-- RECORDS FOR PROCESSING follows --
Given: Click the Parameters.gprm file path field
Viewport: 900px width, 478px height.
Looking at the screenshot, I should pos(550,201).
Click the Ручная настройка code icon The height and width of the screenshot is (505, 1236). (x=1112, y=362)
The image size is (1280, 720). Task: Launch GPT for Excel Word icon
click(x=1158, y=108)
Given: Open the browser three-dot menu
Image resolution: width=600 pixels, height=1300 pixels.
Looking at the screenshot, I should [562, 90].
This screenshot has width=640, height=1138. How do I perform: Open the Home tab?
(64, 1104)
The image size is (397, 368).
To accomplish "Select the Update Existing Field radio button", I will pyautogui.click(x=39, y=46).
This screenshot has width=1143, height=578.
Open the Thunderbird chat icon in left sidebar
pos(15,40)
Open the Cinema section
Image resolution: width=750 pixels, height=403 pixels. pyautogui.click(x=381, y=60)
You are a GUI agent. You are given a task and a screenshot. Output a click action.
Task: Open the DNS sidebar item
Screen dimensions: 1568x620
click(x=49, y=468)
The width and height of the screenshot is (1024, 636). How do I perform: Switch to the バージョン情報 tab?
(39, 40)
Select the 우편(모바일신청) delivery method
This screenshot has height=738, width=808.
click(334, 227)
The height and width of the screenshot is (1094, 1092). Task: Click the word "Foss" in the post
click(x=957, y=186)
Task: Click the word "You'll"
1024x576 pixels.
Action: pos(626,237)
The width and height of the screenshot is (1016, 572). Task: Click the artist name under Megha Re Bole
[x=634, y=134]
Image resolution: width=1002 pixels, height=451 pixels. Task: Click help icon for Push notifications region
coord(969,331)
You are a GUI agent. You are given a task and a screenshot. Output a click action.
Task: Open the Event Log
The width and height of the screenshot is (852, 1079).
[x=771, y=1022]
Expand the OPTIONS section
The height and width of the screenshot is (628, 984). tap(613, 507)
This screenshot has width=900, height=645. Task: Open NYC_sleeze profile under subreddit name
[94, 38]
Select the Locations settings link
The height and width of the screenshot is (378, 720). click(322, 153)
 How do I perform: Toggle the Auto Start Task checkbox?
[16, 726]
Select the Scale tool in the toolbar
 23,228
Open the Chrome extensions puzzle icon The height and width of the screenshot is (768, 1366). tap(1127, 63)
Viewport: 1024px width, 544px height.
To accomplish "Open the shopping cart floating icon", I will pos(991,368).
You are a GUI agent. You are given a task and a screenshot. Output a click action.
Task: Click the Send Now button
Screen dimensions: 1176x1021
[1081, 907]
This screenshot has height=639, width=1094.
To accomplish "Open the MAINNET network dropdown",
-- RECORDS FOR PROCESSING concluded --
Using the listing above, reproduce each line without omission.

Given: Click the Parameters.gprm file path field
Viewport: 900px width, 478px height.
Looking at the screenshot, I should pos(550,201).
Click the Ручная настройка code icon The height and width of the screenshot is (505, 1236). (x=1112, y=362)
The image size is (1280, 720). Task: Launch GPT for Excel Word icon
click(x=1158, y=108)
Given: Open the browser three-dot menu
Image resolution: width=600 pixels, height=1300 pixels.
Looking at the screenshot, I should [562, 90].
This screenshot has width=640, height=1138. How do I perform: Open the Home tab?
(64, 1104)
The image size is (397, 368).
To accomplish "Select the Update Existing Field radio button", I will pyautogui.click(x=39, y=46).
This screenshot has width=1143, height=578.
Open the Thunderbird chat icon in left sidebar
pos(15,40)
Open the Cinema section
Image resolution: width=750 pixels, height=403 pixels. pyautogui.click(x=381, y=60)
You are a GUI agent. You are given a task and a screenshot. Output a click action.
Task: Open the DNS sidebar item
Screen dimensions: 1568x620
click(x=49, y=468)
The width and height of the screenshot is (1024, 636). How do I perform: Switch to the バージョン情報 tab?
(39, 40)
Select the 우편(모바일신청) delivery method
This screenshot has height=738, width=808.
click(334, 227)
The height and width of the screenshot is (1094, 1092). Task: Click the word "Foss" in the post
click(x=957, y=186)
Task: Click the word "You'll"
1024x576 pixels.
Action: pos(626,237)
The width and height of the screenshot is (1016, 572). Task: Click the artist name under Megha Re Bole
[x=634, y=134]
Image resolution: width=1002 pixels, height=451 pixels. Task: Click help icon for Push notifications region
coord(969,331)
You are a GUI agent. You are given a task and a screenshot. Output a click action.
Task: Open the Event Log
The width and height of the screenshot is (852, 1079).
[x=771, y=1022]
Expand the OPTIONS section
The height and width of the screenshot is (628, 984). tap(613, 507)
This screenshot has width=900, height=645. Task: Open NYC_sleeze profile under subreddit name
[94, 38]
Select the Locations settings link
The height and width of the screenshot is (378, 720). click(322, 153)
 How do I perform: Toggle the Auto Start Task checkbox?
[16, 726]
Select the Scale tool in the toolbar
 23,228
Open the Chrome extensions puzzle icon The height and width of the screenshot is (768, 1366). tap(1127, 63)
Viewport: 1024px width, 544px height.
To accomplish "Open the shopping cart floating icon", I will pos(991,368).
You are a GUI agent. You are given a task and a screenshot. Output a click action.
Task: Click the Send Now button
Screen dimensions: 1176x1021
[1081, 907]
This screenshot has height=639, width=1094.
To accomplish "Open the MAINNET network dropdown",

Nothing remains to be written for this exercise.